U.S. Attorney Fishman said the corporate guilty plea, the civil settlement, and the corporate integrity agreement are the culmination of a multi-year investigation conducted jointly by special agents from HHS-OIG, under the direction of Special Agent in Charge Tom O’Donnell, special agents from FDA-OIG, under the direction of Special Agent in Charge Mark Dragonetti, and criminal investigators and paralegals with the U.S. Attorney’s Office.

U.S. Attorney Fishman thanked the Defense Criminal Investigative Service; the Office of Personnel Management-Office of Inspector General; the Department of Veterans’ Affairs Office of Inspector General; and TRICARE Program Integrity for assisting in the investigation.
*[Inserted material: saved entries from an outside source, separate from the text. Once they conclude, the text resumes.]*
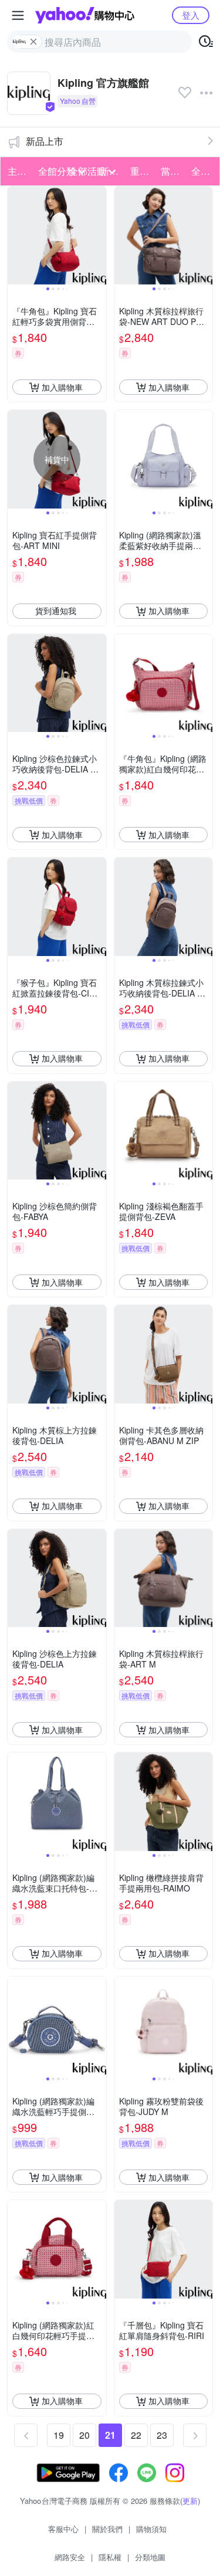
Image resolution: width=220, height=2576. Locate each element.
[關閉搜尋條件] (33, 41)
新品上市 (44, 141)
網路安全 (70, 2557)
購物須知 (151, 2528)
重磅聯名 (142, 171)
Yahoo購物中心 (84, 15)
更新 (190, 2500)
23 (162, 2435)
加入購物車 (62, 387)
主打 (17, 171)
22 (136, 2435)
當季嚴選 (172, 171)
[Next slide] (98, 235)
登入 (190, 15)
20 (84, 2435)
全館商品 (203, 171)
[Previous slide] (15, 235)
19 (58, 2435)
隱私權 (110, 2557)
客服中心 (63, 2528)
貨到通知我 (55, 610)
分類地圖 (150, 2557)
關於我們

He also thanked the National Association of Medicaid Fraud Control Units (NAMFCU), with assistance from the Medicaid Fraud Control Unit of the Ohio Attorney General’s Office for their help in coordinating the settlements with the various states.

The government is represented in the prosecution of the criminal case by Assistant U.S. Attorney Joseph Mack of the U.S. Attorney’s Office Health Care and Government Fraud Unit and Special Assistant U.S. Attorney Shannon M. Singleton from the FDA’s Office of Chief Counsel.  Paralegals Jeffrey Skonieczny and Doug Minotti with the U.S. Attorney’s Office and Trial Attorney David Frank of the Department of Justice’s Consumer Protection Branch assisted on the criminal side of the case. The government is represented in the civil settlement by Assistant U.S. Attorney David Dauenheimer and Trial Attorney Eva Gunasekera from the Department of Justice’s Commercial Litigation Branch. The corporate integrity agreement was negotiated by Christina McGarvey and Gregory Lindquist from the Department of Health and Human Service’s Office of Inspector General.

U.S. Attorney Fishman reorganized the health care fraud practice at the U.S. Attorney’s Office, District of New Jersey, including creating a stand-alone Health Care and Government Fraud Unit, which handles both criminal and civil investigations and prosecutions of health care fraud offenses. Since 2010, the Office has recovered more than $500 million in health care fraud and government fraud settlements, judgments, fines, restitution, and forfeiture under the False Claims Act, the Food, Drug and Cosmetic Act, and other statutes.